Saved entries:
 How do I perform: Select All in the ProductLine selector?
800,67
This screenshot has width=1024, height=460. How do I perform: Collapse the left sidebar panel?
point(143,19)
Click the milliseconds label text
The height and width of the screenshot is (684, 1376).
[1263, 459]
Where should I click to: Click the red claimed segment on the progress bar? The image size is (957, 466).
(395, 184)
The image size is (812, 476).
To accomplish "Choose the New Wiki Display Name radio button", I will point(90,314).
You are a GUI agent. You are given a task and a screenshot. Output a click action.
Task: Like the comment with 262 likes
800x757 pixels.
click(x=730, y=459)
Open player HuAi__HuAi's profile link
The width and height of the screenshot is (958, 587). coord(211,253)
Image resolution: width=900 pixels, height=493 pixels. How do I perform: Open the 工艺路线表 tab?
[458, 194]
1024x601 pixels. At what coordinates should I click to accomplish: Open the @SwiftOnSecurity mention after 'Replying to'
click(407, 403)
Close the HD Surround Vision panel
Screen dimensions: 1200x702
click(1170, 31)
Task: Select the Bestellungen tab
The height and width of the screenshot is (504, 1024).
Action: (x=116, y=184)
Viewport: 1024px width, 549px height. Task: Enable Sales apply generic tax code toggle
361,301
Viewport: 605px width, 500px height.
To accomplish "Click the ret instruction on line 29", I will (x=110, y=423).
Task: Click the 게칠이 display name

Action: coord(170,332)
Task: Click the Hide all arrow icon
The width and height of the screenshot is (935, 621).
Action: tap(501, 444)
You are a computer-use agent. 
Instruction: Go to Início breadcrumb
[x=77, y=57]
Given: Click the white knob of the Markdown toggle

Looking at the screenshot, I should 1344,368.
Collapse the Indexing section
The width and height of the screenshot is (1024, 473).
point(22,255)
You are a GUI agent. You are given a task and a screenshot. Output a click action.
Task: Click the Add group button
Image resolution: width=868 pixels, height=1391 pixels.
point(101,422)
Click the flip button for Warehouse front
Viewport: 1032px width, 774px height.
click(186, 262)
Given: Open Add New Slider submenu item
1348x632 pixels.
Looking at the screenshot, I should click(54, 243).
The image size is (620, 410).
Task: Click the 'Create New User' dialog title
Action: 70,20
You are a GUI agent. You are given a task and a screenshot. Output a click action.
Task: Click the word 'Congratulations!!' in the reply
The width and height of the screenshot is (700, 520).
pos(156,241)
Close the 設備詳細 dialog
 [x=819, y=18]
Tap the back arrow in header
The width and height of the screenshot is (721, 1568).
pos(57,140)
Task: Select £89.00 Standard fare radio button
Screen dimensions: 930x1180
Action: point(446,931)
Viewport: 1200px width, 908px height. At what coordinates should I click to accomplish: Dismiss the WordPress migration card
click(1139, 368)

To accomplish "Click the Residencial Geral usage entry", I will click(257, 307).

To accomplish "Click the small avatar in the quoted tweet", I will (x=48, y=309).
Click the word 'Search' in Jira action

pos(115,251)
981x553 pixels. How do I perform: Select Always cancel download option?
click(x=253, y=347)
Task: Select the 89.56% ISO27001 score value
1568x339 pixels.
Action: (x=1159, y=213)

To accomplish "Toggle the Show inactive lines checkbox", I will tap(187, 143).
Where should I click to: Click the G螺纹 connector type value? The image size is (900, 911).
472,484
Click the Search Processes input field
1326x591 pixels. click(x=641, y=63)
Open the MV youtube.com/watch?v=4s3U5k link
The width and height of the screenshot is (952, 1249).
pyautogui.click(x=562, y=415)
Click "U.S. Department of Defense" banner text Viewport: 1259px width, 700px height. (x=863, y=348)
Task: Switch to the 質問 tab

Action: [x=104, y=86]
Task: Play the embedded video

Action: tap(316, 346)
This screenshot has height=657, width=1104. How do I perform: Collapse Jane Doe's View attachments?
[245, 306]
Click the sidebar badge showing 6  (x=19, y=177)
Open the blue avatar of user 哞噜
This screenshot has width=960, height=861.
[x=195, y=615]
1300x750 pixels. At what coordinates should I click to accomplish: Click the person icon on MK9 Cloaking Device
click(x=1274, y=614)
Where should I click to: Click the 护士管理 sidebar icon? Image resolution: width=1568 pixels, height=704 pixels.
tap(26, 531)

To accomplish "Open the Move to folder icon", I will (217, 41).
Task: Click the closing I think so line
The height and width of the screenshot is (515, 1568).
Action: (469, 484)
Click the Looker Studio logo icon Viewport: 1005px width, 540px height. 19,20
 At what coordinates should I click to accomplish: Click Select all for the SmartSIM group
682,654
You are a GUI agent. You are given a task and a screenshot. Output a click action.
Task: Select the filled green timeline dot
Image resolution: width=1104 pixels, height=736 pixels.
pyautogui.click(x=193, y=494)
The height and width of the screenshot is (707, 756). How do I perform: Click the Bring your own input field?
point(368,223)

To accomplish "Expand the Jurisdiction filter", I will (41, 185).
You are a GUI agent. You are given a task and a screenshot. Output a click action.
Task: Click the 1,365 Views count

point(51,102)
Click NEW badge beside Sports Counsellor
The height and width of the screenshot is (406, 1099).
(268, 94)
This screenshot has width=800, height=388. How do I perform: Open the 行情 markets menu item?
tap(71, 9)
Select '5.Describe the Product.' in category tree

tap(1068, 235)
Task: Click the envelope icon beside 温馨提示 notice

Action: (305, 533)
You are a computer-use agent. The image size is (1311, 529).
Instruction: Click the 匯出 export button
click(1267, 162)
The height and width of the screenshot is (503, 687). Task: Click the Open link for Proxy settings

◆ **REQUIRED WORK**
Go through the entries and copy each line holding the string "radio".

◆ **SOLVED EXERCISE**
To accomplish "Choose the New Wiki Display Name radio button", I will point(90,314).
Task: Select £89.00 Standard fare radio button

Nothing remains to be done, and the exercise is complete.